WORK TASK:
Could you retype exactly the lines running from the line with "Delfin (139, 957)" to the end of the data, both included, and nothing else?
★ ★ ★
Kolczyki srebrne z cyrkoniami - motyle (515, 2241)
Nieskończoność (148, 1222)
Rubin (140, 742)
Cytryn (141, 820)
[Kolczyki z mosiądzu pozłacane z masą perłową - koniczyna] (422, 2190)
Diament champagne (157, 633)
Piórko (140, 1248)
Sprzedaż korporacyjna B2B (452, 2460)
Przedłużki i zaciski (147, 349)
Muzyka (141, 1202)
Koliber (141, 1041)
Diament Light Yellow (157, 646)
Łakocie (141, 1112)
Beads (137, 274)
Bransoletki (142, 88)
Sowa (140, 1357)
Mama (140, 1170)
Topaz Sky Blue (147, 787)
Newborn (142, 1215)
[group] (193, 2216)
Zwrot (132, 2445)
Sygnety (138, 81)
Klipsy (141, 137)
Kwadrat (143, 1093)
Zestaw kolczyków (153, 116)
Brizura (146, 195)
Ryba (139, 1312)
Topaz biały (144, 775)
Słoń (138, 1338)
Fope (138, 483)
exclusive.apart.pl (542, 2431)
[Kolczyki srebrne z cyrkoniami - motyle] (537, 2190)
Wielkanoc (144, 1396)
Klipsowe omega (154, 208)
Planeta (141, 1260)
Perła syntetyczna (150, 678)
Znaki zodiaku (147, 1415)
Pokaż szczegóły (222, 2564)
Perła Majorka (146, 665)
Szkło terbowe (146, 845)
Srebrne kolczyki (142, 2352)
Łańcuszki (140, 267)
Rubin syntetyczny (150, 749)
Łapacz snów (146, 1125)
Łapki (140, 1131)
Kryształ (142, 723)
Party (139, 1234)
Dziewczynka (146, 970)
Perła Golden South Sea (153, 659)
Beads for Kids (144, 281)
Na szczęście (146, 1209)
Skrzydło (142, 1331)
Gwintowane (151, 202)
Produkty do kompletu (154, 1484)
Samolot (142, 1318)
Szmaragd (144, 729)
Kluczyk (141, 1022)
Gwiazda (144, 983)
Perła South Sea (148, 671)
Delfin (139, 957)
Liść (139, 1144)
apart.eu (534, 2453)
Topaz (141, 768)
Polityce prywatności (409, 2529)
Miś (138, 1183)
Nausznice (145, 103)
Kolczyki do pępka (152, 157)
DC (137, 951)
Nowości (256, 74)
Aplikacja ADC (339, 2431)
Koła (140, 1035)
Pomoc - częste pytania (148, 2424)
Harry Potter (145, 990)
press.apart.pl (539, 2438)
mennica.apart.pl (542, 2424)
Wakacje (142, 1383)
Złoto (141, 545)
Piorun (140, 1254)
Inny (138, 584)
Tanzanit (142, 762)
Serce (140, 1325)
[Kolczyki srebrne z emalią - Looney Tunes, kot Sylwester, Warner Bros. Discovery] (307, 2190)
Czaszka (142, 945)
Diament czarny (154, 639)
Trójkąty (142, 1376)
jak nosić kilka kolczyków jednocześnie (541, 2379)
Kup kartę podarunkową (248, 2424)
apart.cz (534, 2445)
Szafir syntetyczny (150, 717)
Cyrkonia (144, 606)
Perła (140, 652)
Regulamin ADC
★ ★ ★
RESPONSE AREA:
Delfin (139, 957)
Liść (139, 1144)
apart.eu (534, 2453)
Topaz (141, 768)
Polityce prywatności (409, 2529)
Miś (138, 1183)
Nausznice (145, 103)
Kolczyki do pępka (152, 157)
DC (137, 951)
Nowości (256, 74)
Aplikacja ADC (339, 2431)
Koła (140, 1035)
Pomoc - częste pytania (148, 2424)
Harry Potter (145, 990)
press.apart.pl (539, 2438)
mennica.apart.pl (542, 2424)
Wakacje (142, 1383)
Złoto (141, 545)
Piorun (140, 1254)
Inny (138, 584)
Tanzanit (142, 762)
Serce (140, 1325)
[Kolczyki srebrne z emalią - Looney Tunes, kot Sylwester, Warner Bros. Discovery] (307, 2190)
Czaszka (142, 945)
Diament czarny (154, 639)
Trójkąty (142, 1376)
jak nosić kilka kolczyków jednocześnie (541, 2379)
Kup kartę podarunkową (248, 2424)
apart.cz (534, 2445)
Szafir syntetyczny (150, 717)
Cyrkonia (144, 606)
Perła (140, 652)
Regulamin ADC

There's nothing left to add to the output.